● Consigne 1: Reprenez mot pour mot le passage de l'extrait sur le déficit de 2015 qui va de « En période de » jusqu'à « débat est légitime. » inclus.

● Texte fourni:
○ ○ ○ ○ ○ ○ ○

Monsieur Requier, je vous remercie également d’avoir rappelé – vous êtes le seul à l’avoir fait – que le résultat de l’exécution de 2015 est meilleur que ne l’étaient les prévisions, aussi bien de la loi de programmation des finances publiques que de la loi de finances initiale : nous avions tablé sur 3, 8 % de déficit ; nous sommes à 3, 6 %. Ce n’est quand même pas si fréquent, et c’est pourquoi il faut s’en réjouir.
Sur le sens général du vote, au sujet duquel vous vous êtes exprimés, monsieur le rapporteur général et monsieur Delahaye, permettez-moi de vous rappeler que le projet de loi de règlement et d’approbation des comptes – c’est son intitulé ! – est une photographie de l’année écoulée. Alors, vous pouvez contester les propos de ceux qui commentent positivement ces résultats, qui soulignent que l’amélioration a été de x pour cent ou de tant de milliards, et c’est d’ailleurs l’objet du débat légitime entre le Gouvernement et la Cour des comptes, avec laquelle nous nous sommes expliqués, mais prétendre que la diminution du déficit est insatisfaisante, je ne sais pas ce que cela veut dire ! Je donne aux mots un sens, Thierry Carcenac leur donne un deuxième sens, André Gattolin probablement un troisième et des mots comme « insuffisant » ou « insatisfaisant » ne veulent pas dire grand-chose objectivement.
En période de crise, alors qu’il fallait traiter des questions liées à la sécurité, à la crise agricole, réagir à un certain nombre d’événements internationaux – je pense à l’engagement de nos forces armées sur les théâtres d’opérations extérieures –, pouvait-on réduire plus rapidement ou autrement le déficit public ? Chacun aura son point de vue, et c’est là que le débat est légitime.

○ ○ ○ ○ ○ ○ ○

● Entrées de l'exercice:
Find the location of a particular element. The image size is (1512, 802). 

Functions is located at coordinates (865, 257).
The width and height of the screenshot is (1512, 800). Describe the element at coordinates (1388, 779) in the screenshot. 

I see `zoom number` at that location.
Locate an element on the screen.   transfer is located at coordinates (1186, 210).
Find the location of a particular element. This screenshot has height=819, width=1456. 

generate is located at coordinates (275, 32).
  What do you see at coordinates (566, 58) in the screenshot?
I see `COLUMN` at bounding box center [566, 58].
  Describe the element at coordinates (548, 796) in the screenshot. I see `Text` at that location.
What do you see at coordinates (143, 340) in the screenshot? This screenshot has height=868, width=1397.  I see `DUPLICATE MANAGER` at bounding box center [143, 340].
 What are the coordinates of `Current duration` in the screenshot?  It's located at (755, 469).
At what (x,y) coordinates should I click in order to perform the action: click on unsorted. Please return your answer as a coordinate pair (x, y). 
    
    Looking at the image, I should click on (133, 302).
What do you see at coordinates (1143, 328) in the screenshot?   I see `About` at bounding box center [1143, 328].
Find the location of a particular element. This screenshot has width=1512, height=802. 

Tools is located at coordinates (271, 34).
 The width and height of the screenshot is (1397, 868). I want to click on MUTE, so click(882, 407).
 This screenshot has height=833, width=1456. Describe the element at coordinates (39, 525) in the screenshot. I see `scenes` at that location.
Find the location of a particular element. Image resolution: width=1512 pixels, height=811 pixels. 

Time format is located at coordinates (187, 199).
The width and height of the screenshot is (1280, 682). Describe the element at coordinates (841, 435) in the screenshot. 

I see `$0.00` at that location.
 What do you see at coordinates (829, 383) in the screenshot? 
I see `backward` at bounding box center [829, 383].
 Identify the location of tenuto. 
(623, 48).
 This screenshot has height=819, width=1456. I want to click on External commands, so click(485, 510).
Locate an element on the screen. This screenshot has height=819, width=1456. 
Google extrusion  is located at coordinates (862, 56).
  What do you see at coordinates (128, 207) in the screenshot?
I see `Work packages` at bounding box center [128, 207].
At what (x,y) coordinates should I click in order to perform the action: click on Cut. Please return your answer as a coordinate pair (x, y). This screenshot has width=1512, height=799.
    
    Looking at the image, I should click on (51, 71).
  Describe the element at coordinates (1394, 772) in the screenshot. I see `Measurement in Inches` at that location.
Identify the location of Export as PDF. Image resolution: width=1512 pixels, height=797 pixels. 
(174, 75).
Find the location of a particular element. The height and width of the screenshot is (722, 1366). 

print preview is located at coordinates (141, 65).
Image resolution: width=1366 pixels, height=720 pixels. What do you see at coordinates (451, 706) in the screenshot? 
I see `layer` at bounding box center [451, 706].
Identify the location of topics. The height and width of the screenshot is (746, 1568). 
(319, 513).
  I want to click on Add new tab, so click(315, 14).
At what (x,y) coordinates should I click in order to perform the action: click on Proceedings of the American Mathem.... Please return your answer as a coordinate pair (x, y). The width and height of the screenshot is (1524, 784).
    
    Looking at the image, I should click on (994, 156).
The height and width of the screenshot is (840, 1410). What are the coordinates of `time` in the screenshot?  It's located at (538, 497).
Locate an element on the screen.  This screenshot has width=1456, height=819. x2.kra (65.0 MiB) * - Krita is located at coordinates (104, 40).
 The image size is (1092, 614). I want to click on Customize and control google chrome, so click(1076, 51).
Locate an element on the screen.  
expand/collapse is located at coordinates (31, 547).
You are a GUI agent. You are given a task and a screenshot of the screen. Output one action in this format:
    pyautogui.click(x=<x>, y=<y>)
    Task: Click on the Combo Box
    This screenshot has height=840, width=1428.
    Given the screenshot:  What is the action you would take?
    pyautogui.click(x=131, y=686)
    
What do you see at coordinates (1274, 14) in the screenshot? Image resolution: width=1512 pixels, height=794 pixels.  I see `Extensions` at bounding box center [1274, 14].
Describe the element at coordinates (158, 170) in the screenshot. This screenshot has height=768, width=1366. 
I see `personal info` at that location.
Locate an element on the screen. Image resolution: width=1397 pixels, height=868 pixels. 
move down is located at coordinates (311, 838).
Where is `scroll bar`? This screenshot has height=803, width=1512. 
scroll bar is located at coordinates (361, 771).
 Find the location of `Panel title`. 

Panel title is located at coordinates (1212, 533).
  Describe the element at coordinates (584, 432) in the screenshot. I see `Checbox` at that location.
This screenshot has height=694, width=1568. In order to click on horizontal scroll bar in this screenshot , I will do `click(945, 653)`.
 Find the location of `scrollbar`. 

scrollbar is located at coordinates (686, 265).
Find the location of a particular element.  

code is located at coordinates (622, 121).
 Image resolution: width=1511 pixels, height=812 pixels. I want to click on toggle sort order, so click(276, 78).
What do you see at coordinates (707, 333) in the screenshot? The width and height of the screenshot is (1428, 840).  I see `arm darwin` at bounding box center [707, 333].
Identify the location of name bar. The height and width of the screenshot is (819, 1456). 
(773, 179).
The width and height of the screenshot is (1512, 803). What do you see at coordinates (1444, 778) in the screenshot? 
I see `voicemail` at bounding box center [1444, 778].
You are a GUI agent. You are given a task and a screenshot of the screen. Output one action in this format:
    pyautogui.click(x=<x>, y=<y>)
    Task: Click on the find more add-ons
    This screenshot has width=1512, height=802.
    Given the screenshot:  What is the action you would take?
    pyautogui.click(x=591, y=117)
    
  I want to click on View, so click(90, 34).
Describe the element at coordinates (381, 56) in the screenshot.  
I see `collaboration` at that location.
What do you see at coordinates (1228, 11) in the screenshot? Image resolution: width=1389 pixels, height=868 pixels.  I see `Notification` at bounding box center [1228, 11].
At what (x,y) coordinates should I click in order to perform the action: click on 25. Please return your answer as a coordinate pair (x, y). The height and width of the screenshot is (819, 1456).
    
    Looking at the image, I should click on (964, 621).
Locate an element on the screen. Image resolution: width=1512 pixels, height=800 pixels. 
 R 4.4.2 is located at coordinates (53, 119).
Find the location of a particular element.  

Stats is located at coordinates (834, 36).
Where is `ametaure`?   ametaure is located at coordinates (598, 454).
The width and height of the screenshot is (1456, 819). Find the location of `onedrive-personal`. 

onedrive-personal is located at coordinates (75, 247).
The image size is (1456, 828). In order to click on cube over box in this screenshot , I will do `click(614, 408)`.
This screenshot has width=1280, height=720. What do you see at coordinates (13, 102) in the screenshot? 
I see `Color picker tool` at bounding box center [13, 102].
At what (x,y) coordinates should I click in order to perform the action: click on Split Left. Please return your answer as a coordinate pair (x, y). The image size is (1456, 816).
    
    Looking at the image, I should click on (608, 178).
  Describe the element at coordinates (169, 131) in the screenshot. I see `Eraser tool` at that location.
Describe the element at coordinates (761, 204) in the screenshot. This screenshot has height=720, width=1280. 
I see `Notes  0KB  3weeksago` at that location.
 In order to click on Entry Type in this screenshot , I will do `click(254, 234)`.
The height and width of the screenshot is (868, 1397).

○ ○ ○ ○ ○ ○ ○

● Consigne 2: Repérez dans les entrées chaque ligne contenant la chaîne « should » et recopiez-la, en tenant compte de la casse.

● Résultat 1:
En période de crise, alors qu’il fallait traiter des questions liées à la sécurité, à la crise agricole, réagir à un certain nombre d’événements internationaux – je pense à l’engagement de nos forces armées sur les théâtres d’opérations extérieures –, pouvait-on réduire plus rapidement ou autrement le déficit public ? Chacun aura son point de vue, et c’est là que le débat est légitime.

● Résultat 2:
At what (x,y) coordinates should I click in order to perform the action: click on unsorted. Please return your answer as a coordinate pair (x, y). 
    Looking at the image, I should click on (133, 302).
At what (x,y) coordinates should I click in order to perform the action: click on Cut. Please return your answer as a coordinate pair (x, y). This screenshot has width=1512, height=799.
    Looking at the image, I should click on (51, 71).
At what (x,y) coordinates should I click in order to perform the action: click on Proceedings of the American Mathem.... Please return your answer as a coordinate pair (x, y). The width and height of the screenshot is (1524, 784).
    Looking at the image, I should click on (994, 156).
At what (x,y) coordinates should I click in order to perform the action: click on 25. Please return your answer as a coordinate pair (x, y). The height and width of the screenshot is (819, 1456).
    Looking at the image, I should click on (964, 621).
At what (x,y) coordinates should I click in order to perform the action: click on Split Left. Please return your answer as a coordinate pair (x, y). The image size is (1456, 816).
    Looking at the image, I should click on (608, 178).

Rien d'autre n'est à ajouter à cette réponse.